══ Листинг данных ══

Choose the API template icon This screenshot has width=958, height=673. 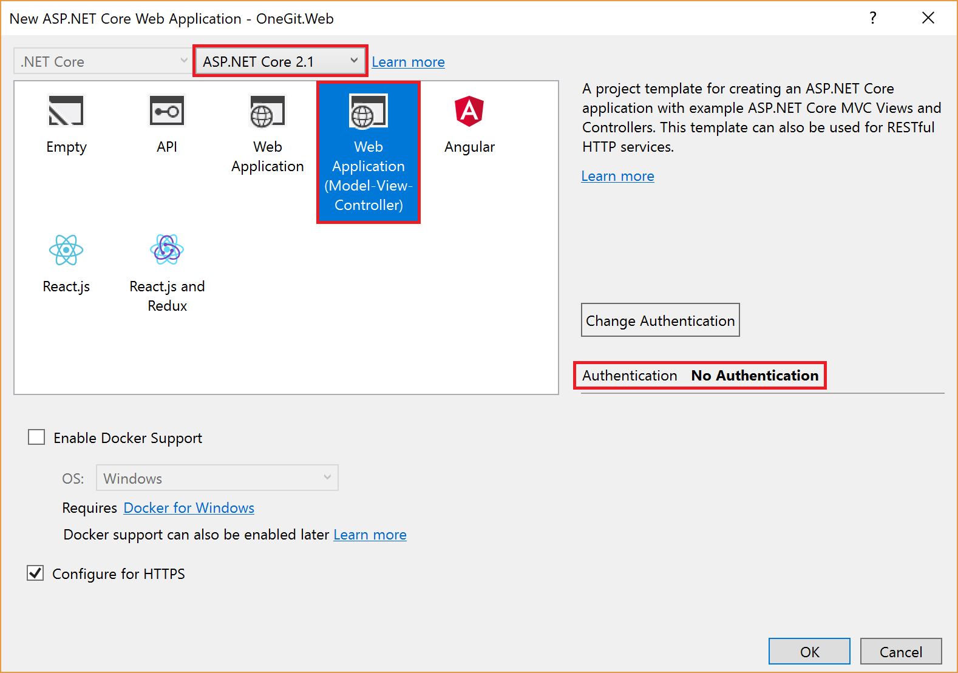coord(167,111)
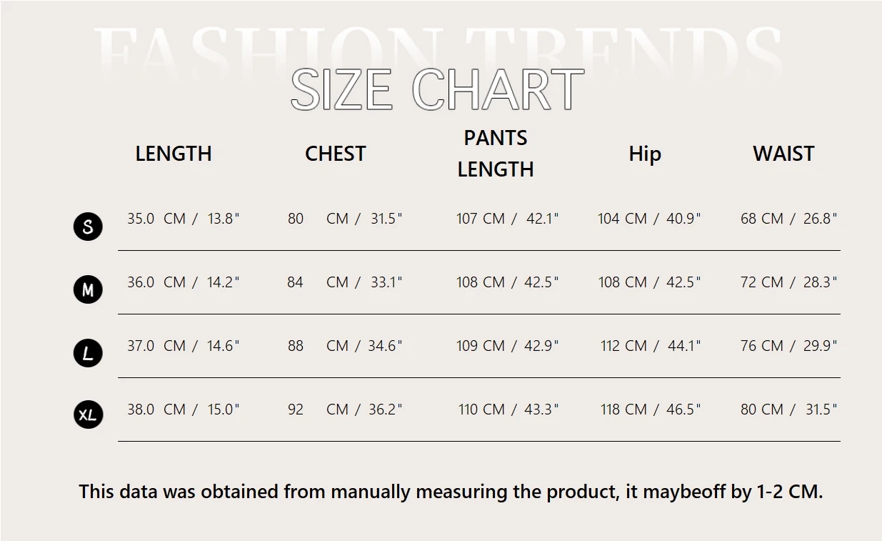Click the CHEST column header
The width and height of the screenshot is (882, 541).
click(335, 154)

═══
══ Листинг данных ══

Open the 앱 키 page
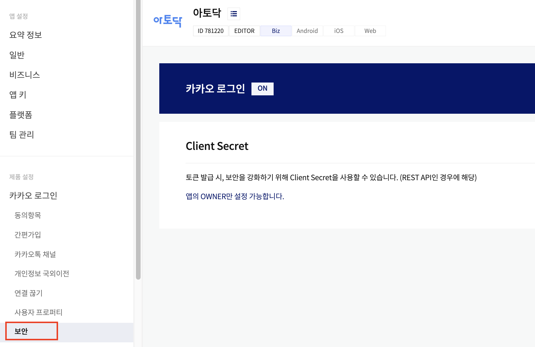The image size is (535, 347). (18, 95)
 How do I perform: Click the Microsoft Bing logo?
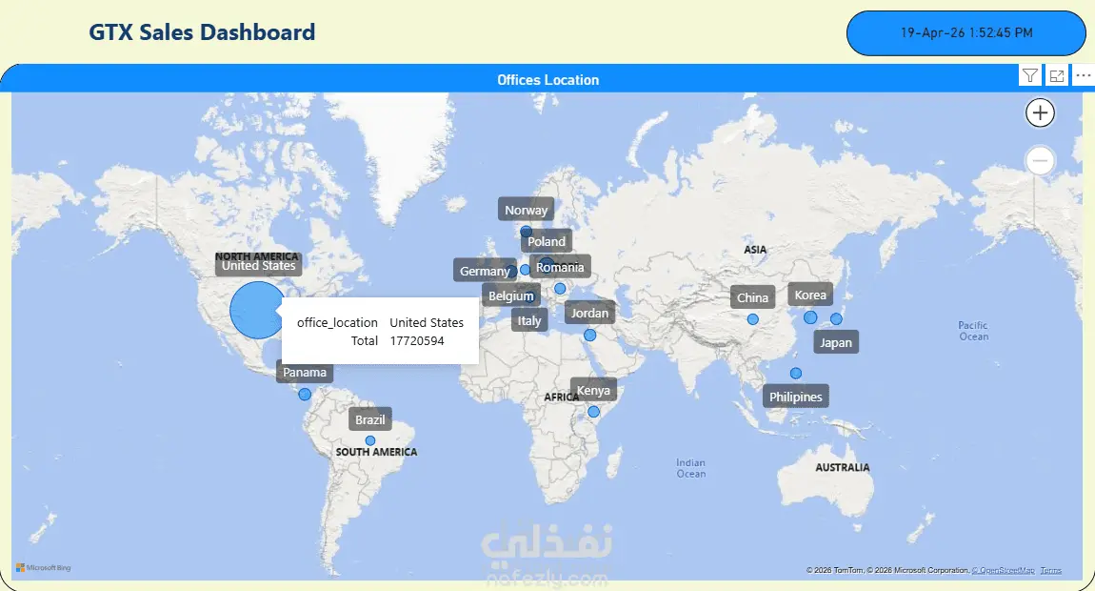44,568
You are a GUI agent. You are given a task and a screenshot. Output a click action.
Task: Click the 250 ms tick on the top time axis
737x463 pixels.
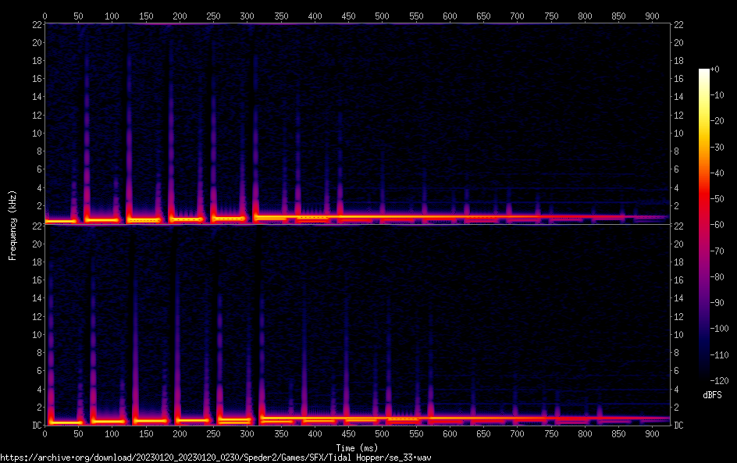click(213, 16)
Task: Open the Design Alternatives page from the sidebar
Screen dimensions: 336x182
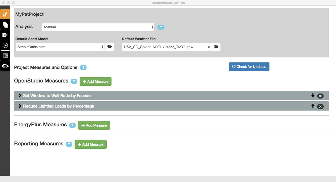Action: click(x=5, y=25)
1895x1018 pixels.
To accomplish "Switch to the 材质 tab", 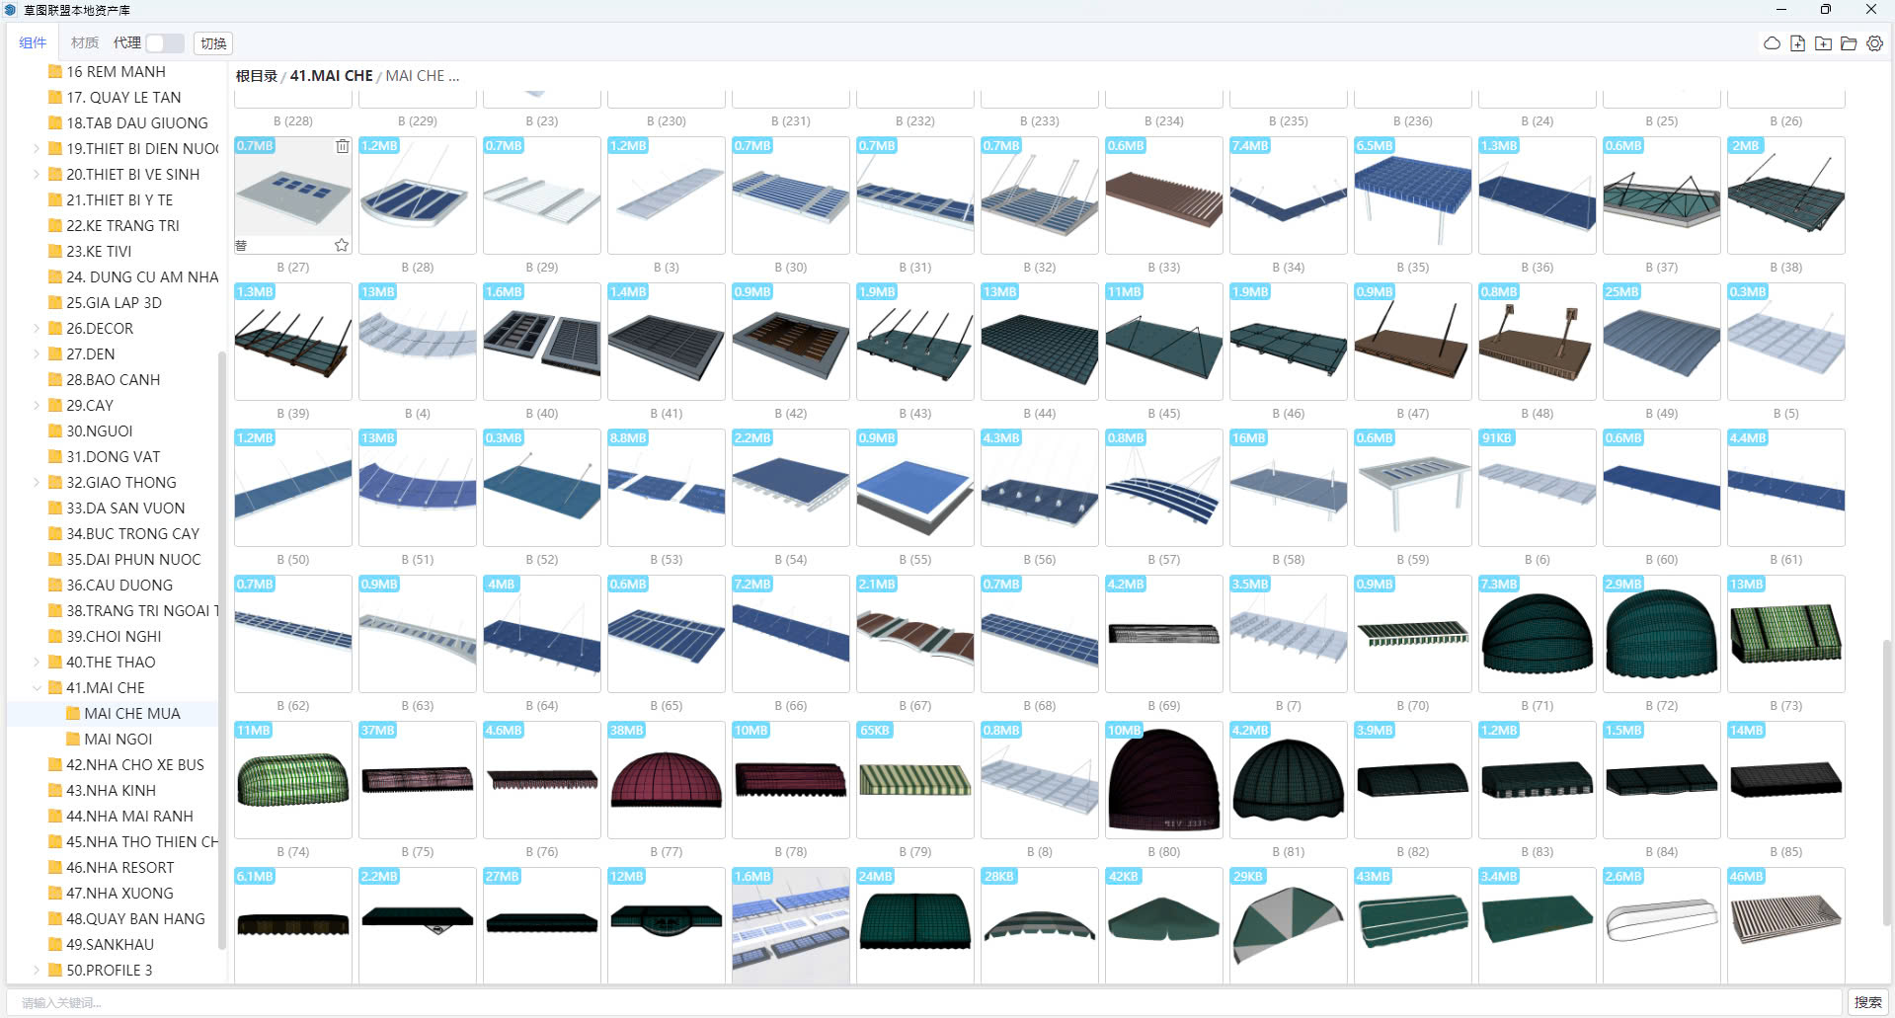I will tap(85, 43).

═══
══ Листинг данных ══

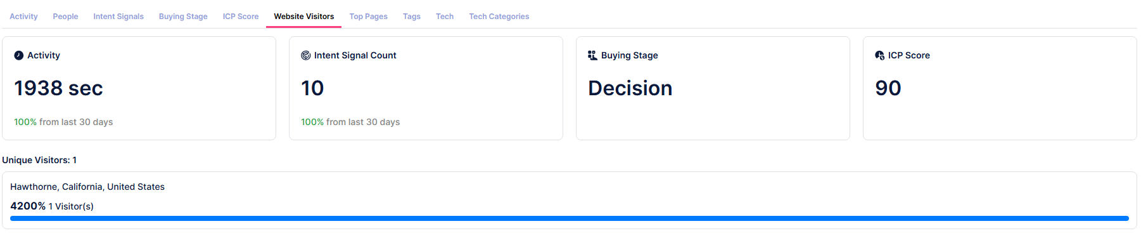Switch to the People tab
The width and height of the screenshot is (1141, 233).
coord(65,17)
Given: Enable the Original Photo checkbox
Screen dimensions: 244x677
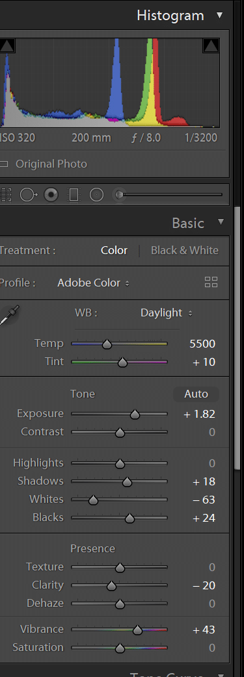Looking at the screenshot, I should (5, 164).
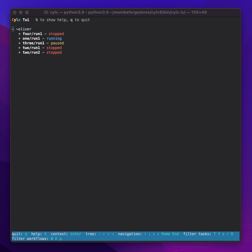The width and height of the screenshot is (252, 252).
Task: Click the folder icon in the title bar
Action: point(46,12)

═══

Оформите как список строк JSON отрезок листинга выше от строки, где есть "Switch to the People tab", до строки, где есть "Action: point(46,12)", включая обе: каждая строка листинга становится одной строкой списка, пустые пропустите. Картинки в ответ не включайте.

● **Полный ответ**:
[
  "Switch to the People tab",
  "The width and height of the screenshot is (1141, 233).",
  "coord(65,17)",
  "Given: Enable the Original Photo checkbox",
  "Screen dimensions: 244x677",
  "Looking at the screenshot, I should (5, 164).",
  "The width and height of the screenshot is (252, 252).",
  "Task: Click the folder icon in the title bar",
  "Action: point(46,12)"
]